Designs in the European Union
Every product has its own features such as lines, contours, colors, shape, texture and materials used, or its ornamentation. The design of a product is very important and can be protected by registering it as a Registered Community Design (RCD) in the European Union. This way the owner of the design has the exclusive right to use it and to prevent any third party not having his consent from using it. It is very beneficial to protect a design as a RCD for companies who are doing business in several Member States.
Not only registered Community designs, but also unregistered designs have protection when they are disclosed in the European Union. Unlike registered designs, unregistered Community designs provide a more limited scope of rights – they only protect against copying. Even an identical work cannot infringe an unregistered Community design if it was independently created.

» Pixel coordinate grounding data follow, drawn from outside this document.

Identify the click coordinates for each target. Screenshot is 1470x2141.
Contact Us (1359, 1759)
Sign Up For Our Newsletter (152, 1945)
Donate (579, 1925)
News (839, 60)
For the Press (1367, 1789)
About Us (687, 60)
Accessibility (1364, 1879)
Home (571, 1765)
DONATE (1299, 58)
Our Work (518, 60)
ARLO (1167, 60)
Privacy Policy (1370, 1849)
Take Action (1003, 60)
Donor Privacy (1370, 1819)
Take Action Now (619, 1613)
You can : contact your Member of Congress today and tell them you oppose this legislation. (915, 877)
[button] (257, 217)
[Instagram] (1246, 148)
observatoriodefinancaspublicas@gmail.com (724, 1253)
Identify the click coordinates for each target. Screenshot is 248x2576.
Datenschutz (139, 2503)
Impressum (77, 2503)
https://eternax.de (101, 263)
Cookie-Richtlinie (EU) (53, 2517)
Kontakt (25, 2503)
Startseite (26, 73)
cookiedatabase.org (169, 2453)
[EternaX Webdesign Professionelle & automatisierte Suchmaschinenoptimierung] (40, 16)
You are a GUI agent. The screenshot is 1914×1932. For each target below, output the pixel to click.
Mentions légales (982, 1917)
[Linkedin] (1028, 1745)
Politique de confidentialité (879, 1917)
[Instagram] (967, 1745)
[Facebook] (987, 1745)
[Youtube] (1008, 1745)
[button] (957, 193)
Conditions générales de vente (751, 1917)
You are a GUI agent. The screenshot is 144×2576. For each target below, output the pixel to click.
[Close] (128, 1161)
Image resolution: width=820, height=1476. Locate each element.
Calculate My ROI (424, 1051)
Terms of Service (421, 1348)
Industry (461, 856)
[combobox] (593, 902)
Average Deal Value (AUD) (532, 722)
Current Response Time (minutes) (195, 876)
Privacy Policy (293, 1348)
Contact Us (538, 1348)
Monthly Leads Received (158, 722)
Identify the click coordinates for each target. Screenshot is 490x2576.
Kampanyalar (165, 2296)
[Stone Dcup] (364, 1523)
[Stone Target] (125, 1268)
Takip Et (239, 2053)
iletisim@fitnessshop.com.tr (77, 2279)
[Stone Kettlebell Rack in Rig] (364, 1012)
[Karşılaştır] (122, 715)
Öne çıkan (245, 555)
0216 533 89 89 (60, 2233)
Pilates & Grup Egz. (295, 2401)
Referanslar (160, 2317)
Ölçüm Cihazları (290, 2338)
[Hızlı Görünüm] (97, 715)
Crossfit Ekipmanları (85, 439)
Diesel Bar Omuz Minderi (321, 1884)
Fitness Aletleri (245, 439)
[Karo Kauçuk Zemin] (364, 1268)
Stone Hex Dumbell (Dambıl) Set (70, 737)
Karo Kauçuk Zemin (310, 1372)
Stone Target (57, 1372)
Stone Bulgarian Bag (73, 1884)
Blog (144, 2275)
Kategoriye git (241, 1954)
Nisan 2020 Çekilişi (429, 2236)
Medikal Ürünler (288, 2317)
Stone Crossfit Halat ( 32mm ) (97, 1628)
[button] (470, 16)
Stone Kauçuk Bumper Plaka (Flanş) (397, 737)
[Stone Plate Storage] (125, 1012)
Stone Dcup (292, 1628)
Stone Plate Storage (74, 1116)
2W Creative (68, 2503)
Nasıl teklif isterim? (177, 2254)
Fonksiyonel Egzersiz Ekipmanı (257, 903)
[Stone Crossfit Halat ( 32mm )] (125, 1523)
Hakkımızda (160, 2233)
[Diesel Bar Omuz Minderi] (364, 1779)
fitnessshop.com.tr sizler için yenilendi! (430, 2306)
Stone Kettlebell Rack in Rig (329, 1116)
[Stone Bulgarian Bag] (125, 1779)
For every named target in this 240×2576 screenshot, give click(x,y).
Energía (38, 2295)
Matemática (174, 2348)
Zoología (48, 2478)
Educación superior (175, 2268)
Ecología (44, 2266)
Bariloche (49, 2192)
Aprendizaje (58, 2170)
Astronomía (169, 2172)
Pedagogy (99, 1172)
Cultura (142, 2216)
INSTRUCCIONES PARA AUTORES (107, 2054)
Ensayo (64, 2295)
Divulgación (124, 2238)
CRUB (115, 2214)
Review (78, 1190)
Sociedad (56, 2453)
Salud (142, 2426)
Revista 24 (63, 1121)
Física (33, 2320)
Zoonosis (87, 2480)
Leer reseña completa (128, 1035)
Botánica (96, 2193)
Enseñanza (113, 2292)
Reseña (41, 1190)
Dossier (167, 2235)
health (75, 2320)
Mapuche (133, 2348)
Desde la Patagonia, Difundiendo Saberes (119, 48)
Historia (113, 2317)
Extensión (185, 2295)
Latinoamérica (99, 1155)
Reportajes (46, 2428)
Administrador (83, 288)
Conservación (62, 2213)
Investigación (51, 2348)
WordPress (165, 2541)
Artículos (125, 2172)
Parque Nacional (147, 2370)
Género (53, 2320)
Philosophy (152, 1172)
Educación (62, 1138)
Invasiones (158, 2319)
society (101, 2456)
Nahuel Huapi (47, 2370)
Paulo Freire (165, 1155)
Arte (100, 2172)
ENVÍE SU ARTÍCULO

The most important requirement for a community design is to have ‘individual character’. Every design that is created has protection, as long as it has ‘individual character’. This means that the overall impression of the design must be different to the ‘informed consumer’ than designs made previously made available to the public. The ‘informed user’ was not defined in the EU regulation. In the PepsiCo case the European Court of Justice has established an approach to the ‘informed user’. The ECJ stated that the informed user possesses a certain degree of knowledge with regard to the features which those designs normally include and shows a relatively high degree of attention when he uses them.
In a recent case the ECJ established an approach on the burden of proof of the ‘individual character’. It stated that in order for a court to treat an unregistered Community design as valid, the right holder of that design is not required to prove that it has individual character, but only needs to indicate what constitutes the individual character of that design. This makes the position of an owner of an unregistered Community design quite strong. Nevertheless, the position is not as strong as if he would have a registered Community design, since the scope of rights is very limited and only protects against copying.
The owner of a registered Community design has the possibility to file claims for the destruction of the goods that are infringing the design. The European Court of Justice stated that the resolution should be understood in a way that these claims are governed by the law of the Member State in which the acts of infringement or threatened infringement have been committed, including its private international law. So when starting this procedure of destruction of infringing goods, also national law should be taken into account.
The European Court of Justice also explained what is meant by the notion ‘prevent any third party from using the design’ in the regulation. According to the ECJ a third party can also be a holder of a later registered Community design. This means that when your design is registered in the Community, it is widely protected.
In the end it pays off to have a registered Community design, because the protection is very wide. The position of an owner of a registered Community design is much stronger than the position of someone who has an unregistered Community design. An unregistered Community design lasts for a period of 3 years from the date on which the design was first made available to the public within the Community. A registered Community design lasts for up to 25 years from the date on which an application for registration was filed, subject to the payment of maintenance fees.